## Material for the task
'''

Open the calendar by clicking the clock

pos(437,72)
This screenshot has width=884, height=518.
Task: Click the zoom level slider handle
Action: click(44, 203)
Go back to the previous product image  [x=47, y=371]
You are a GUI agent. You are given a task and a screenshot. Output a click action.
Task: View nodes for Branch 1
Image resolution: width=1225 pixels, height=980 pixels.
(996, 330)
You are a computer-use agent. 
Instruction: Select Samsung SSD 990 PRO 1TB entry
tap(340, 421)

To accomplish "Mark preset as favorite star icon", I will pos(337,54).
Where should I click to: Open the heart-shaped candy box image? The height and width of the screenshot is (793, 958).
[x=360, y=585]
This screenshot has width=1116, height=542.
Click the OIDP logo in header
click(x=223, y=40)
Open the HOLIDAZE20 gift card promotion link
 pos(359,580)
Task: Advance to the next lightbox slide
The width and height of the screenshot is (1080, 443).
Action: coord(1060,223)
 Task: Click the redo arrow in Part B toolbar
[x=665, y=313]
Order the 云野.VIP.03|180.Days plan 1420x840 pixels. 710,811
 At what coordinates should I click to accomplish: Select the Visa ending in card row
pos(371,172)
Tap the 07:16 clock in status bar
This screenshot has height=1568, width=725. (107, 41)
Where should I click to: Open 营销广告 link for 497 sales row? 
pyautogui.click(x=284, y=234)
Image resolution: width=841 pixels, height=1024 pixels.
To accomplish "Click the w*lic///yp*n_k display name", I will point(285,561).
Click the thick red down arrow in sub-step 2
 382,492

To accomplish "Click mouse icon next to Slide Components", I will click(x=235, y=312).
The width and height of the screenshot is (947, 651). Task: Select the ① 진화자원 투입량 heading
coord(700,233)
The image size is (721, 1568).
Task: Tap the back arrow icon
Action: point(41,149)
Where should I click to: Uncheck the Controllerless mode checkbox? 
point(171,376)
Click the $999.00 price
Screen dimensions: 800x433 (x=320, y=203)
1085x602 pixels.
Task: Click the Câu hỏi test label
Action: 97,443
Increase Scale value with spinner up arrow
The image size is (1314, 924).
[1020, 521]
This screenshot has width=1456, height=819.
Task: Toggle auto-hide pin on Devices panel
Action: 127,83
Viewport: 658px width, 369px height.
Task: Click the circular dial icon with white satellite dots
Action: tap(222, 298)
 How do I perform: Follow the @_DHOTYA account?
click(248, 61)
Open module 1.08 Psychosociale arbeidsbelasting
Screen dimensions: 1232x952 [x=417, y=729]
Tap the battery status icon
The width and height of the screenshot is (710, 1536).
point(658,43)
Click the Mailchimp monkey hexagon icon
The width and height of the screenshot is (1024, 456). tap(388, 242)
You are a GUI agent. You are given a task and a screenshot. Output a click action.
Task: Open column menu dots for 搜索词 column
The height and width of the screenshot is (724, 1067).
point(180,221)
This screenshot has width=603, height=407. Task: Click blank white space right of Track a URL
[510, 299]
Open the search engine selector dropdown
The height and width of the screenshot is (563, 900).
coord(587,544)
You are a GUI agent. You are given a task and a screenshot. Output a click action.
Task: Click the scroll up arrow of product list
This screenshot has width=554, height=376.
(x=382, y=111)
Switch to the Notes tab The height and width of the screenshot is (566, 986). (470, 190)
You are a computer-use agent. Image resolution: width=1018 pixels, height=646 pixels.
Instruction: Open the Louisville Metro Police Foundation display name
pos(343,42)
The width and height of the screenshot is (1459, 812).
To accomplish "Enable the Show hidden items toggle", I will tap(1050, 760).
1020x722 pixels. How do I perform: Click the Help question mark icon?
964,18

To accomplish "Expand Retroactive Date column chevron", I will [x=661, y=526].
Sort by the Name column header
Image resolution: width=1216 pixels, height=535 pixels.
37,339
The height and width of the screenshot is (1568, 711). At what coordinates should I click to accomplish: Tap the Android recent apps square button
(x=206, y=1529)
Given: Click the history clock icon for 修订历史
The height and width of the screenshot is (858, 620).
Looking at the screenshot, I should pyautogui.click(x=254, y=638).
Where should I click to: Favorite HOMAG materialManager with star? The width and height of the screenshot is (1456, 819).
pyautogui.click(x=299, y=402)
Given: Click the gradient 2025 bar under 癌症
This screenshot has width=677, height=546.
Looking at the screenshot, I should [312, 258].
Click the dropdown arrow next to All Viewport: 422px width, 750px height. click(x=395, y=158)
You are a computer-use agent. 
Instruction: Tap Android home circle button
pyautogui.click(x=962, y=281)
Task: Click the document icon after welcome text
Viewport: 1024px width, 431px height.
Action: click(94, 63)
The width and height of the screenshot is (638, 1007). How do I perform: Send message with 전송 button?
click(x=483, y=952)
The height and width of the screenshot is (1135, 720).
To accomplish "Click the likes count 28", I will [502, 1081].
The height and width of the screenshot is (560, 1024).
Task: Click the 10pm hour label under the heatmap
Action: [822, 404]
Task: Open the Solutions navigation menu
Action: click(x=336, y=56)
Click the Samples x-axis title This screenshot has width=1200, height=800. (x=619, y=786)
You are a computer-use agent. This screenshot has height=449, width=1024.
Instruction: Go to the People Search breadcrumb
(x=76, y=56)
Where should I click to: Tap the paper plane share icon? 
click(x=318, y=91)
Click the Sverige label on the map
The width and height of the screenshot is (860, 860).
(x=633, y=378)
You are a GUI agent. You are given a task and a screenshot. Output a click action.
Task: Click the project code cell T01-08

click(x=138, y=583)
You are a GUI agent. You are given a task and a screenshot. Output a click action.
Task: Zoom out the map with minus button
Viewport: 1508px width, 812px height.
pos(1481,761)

'''

## Aim of the exercise
Nothing but the lines from the line with "Given: Click the gradient 2025 bar under 癌症" to the last line of the listing above should appear; please retype them exactly, both ends included.

## Completed task
Given: Click the gradient 2025 bar under 癌症
This screenshot has width=677, height=546.
Looking at the screenshot, I should [312, 258].
Click the dropdown arrow next to All Viewport: 422px width, 750px height. click(x=395, y=158)
You are a computer-use agent. 
Instruction: Tap Android home circle button
pyautogui.click(x=962, y=281)
Task: Click the document icon after welcome text
Viewport: 1024px width, 431px height.
Action: click(94, 63)
The width and height of the screenshot is (638, 1007). How do I perform: Send message with 전송 button?
click(x=483, y=952)
The height and width of the screenshot is (1135, 720).
To accomplish "Click the likes count 28", I will [502, 1081].
The height and width of the screenshot is (560, 1024).
Task: Click the 10pm hour label under the heatmap
Action: [822, 404]
Task: Open the Solutions navigation menu
Action: click(x=336, y=56)
Click the Samples x-axis title This screenshot has width=1200, height=800. (x=619, y=786)
You are a computer-use agent. This screenshot has height=449, width=1024.
Instruction: Go to the People Search breadcrumb
(x=76, y=56)
Where should I click to: Tap the paper plane share icon? 
click(x=318, y=91)
Click the Sverige label on the map
The width and height of the screenshot is (860, 860).
(x=633, y=378)
You are a GUI agent. You are given a task and a screenshot. Output a click action.
Task: Click the project code cell T01-08

click(x=138, y=583)
You are a GUI agent. You are given a task and a screenshot. Output a click action.
Task: Zoom out the map with minus button
Viewport: 1508px width, 812px height.
pos(1481,761)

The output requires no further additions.